Your instructions:
Reproduce everything from the line containing "Where should I click to: Expand" down to the end of the lines, with both ends included.

Entries for locating words and elements
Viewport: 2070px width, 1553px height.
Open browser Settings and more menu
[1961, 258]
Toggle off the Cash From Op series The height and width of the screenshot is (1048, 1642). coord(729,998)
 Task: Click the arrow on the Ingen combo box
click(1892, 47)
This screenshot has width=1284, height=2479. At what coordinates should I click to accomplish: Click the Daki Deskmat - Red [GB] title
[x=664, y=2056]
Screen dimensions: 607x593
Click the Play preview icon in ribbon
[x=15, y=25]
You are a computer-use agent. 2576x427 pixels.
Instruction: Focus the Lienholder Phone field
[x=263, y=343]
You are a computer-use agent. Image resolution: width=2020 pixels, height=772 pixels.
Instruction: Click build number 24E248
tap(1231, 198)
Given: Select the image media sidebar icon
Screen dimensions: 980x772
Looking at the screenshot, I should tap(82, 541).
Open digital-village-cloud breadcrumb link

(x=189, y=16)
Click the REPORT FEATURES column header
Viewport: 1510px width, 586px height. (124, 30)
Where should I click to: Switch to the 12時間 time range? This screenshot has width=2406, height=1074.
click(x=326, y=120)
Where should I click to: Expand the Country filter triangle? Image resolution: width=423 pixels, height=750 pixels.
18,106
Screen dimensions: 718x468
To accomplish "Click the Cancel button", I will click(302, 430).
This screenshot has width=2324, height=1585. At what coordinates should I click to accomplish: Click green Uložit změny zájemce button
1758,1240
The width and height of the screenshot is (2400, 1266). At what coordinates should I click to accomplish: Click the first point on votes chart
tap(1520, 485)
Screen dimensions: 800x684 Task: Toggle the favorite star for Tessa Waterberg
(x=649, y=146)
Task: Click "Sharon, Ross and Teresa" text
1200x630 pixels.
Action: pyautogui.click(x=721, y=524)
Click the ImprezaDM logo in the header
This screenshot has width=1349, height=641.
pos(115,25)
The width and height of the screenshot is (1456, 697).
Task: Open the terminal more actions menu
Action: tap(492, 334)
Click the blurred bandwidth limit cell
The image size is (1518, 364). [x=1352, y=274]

Result for this exercise:
Where should I click to: Expand the Country filter triangle? Image resolution: width=423 pixels, height=750 pixels.
18,106
Screen dimensions: 718x468
To accomplish "Click the Cancel button", I will click(302, 430).
This screenshot has width=2324, height=1585. At what coordinates should I click to accomplish: Click green Uložit změny zájemce button
1758,1240
The width and height of the screenshot is (2400, 1266). At what coordinates should I click to accomplish: Click the first point on votes chart
tap(1520, 485)
Screen dimensions: 800x684 Task: Toggle the favorite star for Tessa Waterberg
(x=649, y=146)
Task: Click "Sharon, Ross and Teresa" text
1200x630 pixels.
Action: pyautogui.click(x=721, y=524)
Click the ImprezaDM logo in the header
This screenshot has width=1349, height=641.
pos(115,25)
The width and height of the screenshot is (1456, 697).
Task: Open the terminal more actions menu
Action: tap(492, 334)
Click the blurred bandwidth limit cell
The image size is (1518, 364). [x=1352, y=274]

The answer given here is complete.